Laurel wilt disease is a pest-pathogen complex introduced into the southeastern United States from Southeast Asia. Since 2002, the redbay ambrosia beetle vector (Xyleborus glabratus) and fungal pathogen (Raffaelea lauricola) have killed an estimated 300 million redbay trees and other native lauraceous species in urban-wildland forests throughout the region (Ploetz et al. 2017). The disease has also significantly impacted the avocado industry in Florida. Growers can lose up to 15-20 trees per month (Crane et al. 2019), with up to $356 million estimated in potential economic losses (Evans et al. 2010). The complex is unique for two reasons: 1) unlike most ambrosia beetles, the redbay ambrosia beetle prefers to attack healthy, non-stressed trees; 2) R. lauricola aggressively moves systemically through the host xylem, unlike most ambrosia fungal symbionts, which cause local infections. As few as 100 conidia of R. lauricola can kill avocado and swamp bay (Hughes et al. 2015a). Tolerant host species, such as camphortree, could serve as symptomless reservoirs of the beetle-pathogen in the landscape and play a key role in disease persistence. Interestingly, R. lauricola has been horizontally transferred from the redbay ambrosia beetle to nine additional ambrosia beetle species since its introduction (Carrillo et al. 2014; Ploetz et al. 2017). These other species can also transmit the pathogen (Carrillo et al. 2014), suggesting potential for disease to spread among native and non-native beetle species if it were introduced in California. For avocado, the other Southeast native Xyleborus species (X. bispinatus and X. volvulus) are more important vectors of the pathogen than the redbay ambrosia beetle (Carrillo et al. 2014; Cruz et al. 2018, 2021, 2019; Saucedo-Carabez et al. 2018). 

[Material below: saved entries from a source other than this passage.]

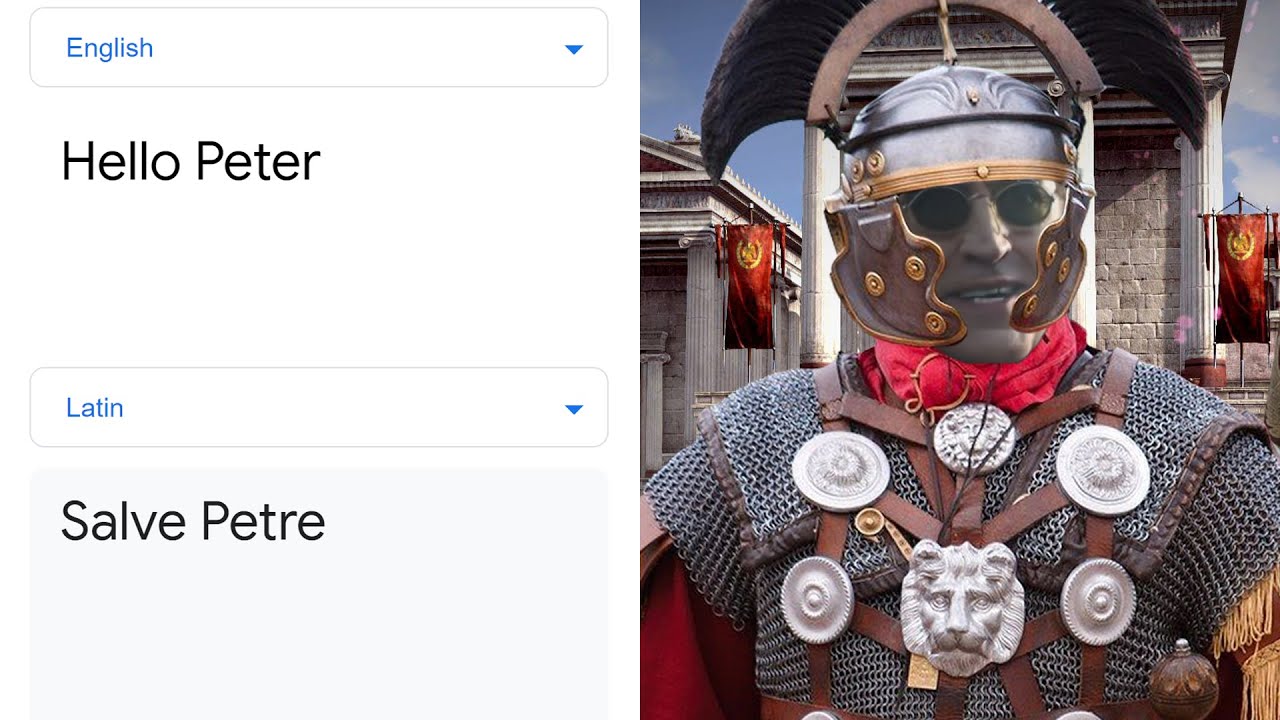The width and height of the screenshot is (1280, 720).
Task: Click the bronze ball ornament near fringe
Action: 1183,682
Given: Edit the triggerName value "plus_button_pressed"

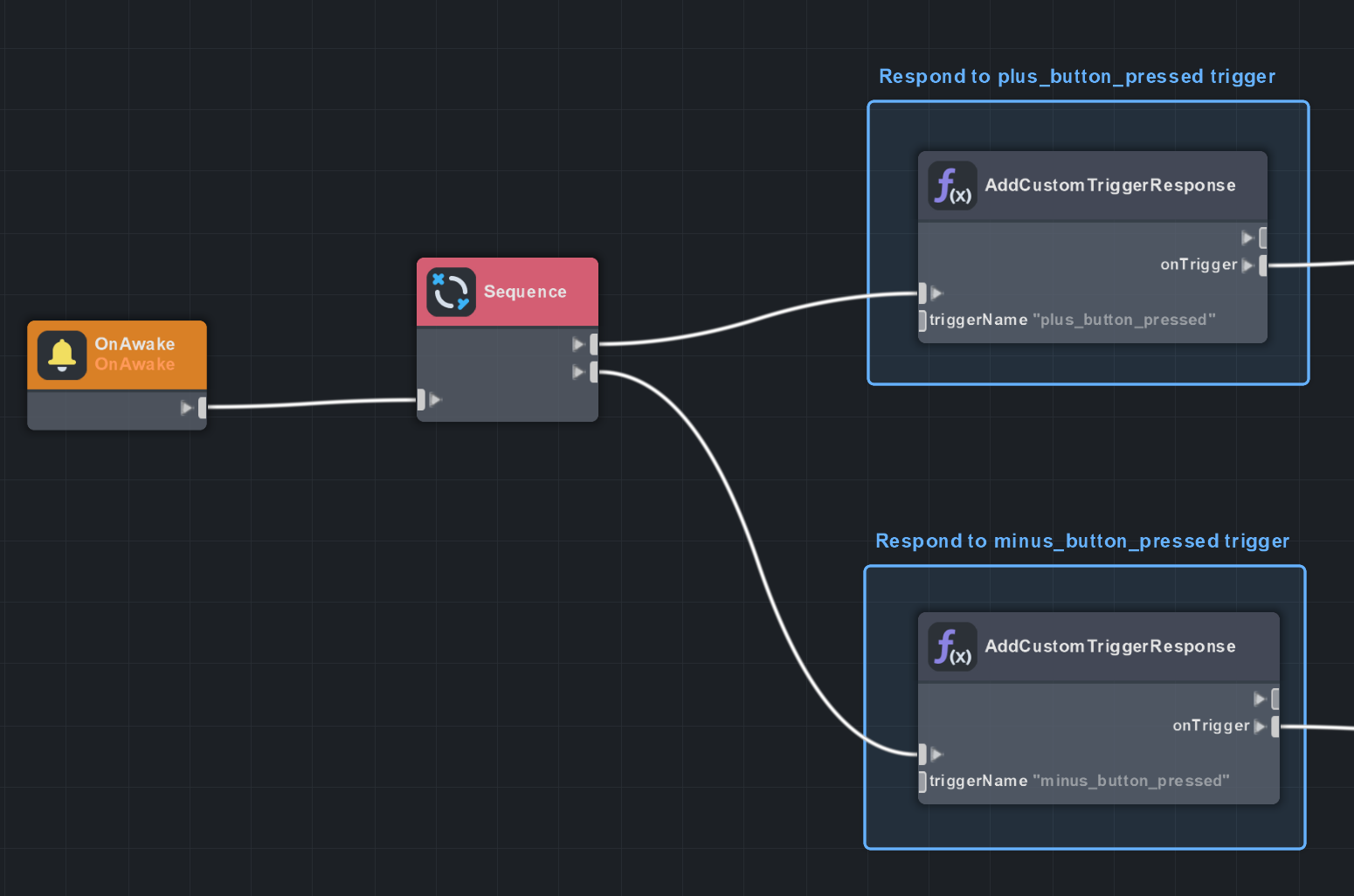Looking at the screenshot, I should pyautogui.click(x=1123, y=320).
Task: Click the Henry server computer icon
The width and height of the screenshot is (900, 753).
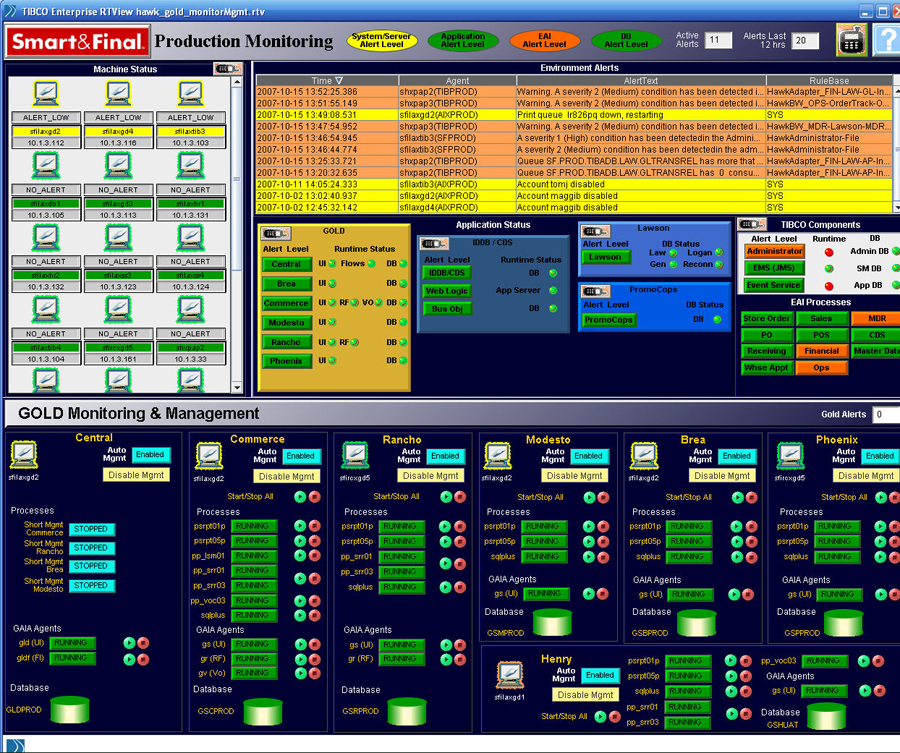Action: click(510, 676)
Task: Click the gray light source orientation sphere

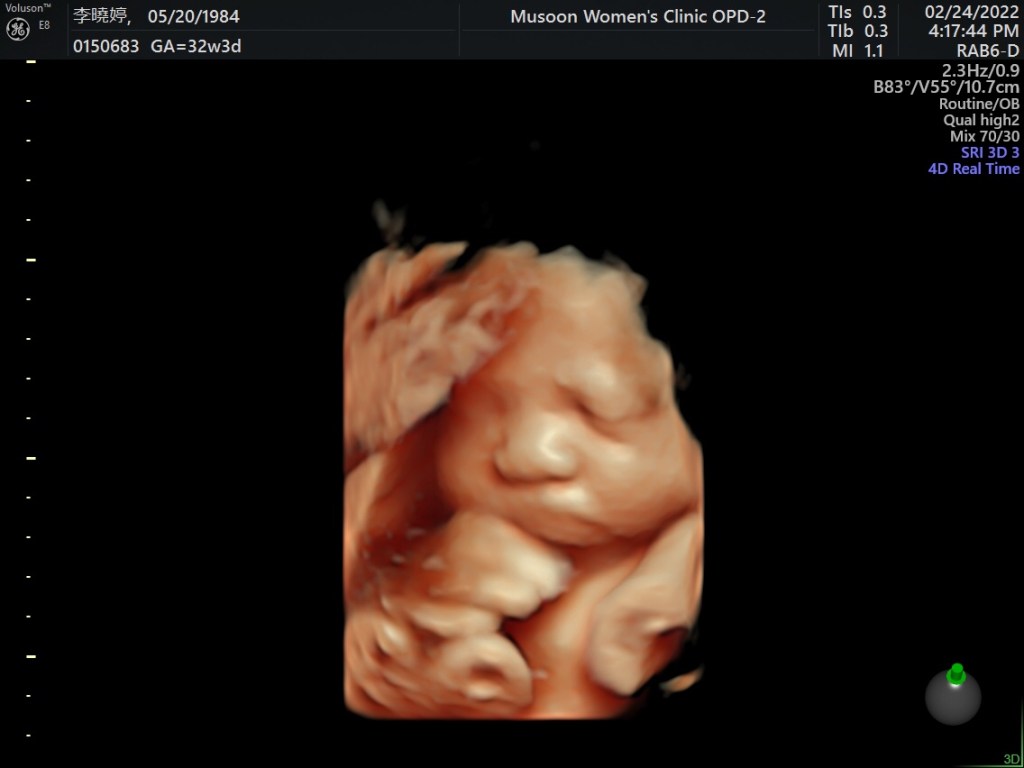Action: pos(952,698)
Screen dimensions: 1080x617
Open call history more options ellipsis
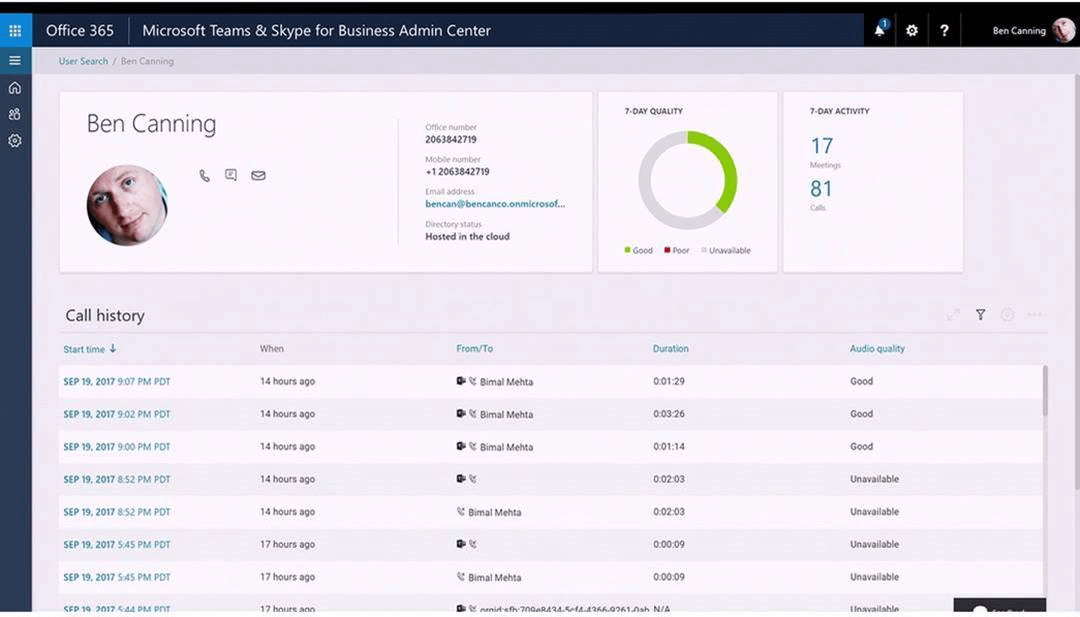[x=1034, y=315]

In the early stages of the epidemic, adult female ambrosia beetles attack large healthy trees, attempting to bore natal galleries. Galleries are aborted, but trees are inoculated with the pathogen in these initial attacks, and the fungus spreads quickly throughout the tree’s vascular system (Fraedrich et al. 2008, 2015). Fungal propagules are also dispersed on other beetle species’ exoskeleton (Cruz et al. 2021), which may be sufficient for pathogen transmission. Once disease develops, infected host trees increase production of volatiles that attract more beetles, promoting a mass attack, colonization, and brood development within galleries of the host xylem where the developing colony feeds on the fungal symbiont cultivated in the gallery wall (Fraedrich et al. 2008, 2015). The host responds to attack in as little as three days before visible symptoms develop by producing tyloses and gels that block the xylem. Symptoms of discolored black sapwood and wilting green leaves that turn brown and persist on dying branches develop, and small holes with sawdust “toothpicks” are visible where the ambrosia beetles bore into the tree. Within a few weeks to several months, trees become choked of water and die. The pathogen can “silently” spread in avocado orchards where root-to-root transmission is common, with trees remaining asymptomatic until the epidemic is at the advanced stage. Males remain inside their natal galleries while mature adult females emerge carrying spores of R. lauricola in mycangia. The redbay ambrosia beetle uses host olfactory and visual cues in flight (not sex aggregation pheromones) to find a new host and produce their new gallery. Once laurel wilt establishes in a stand, most mature trees are killed within a few years.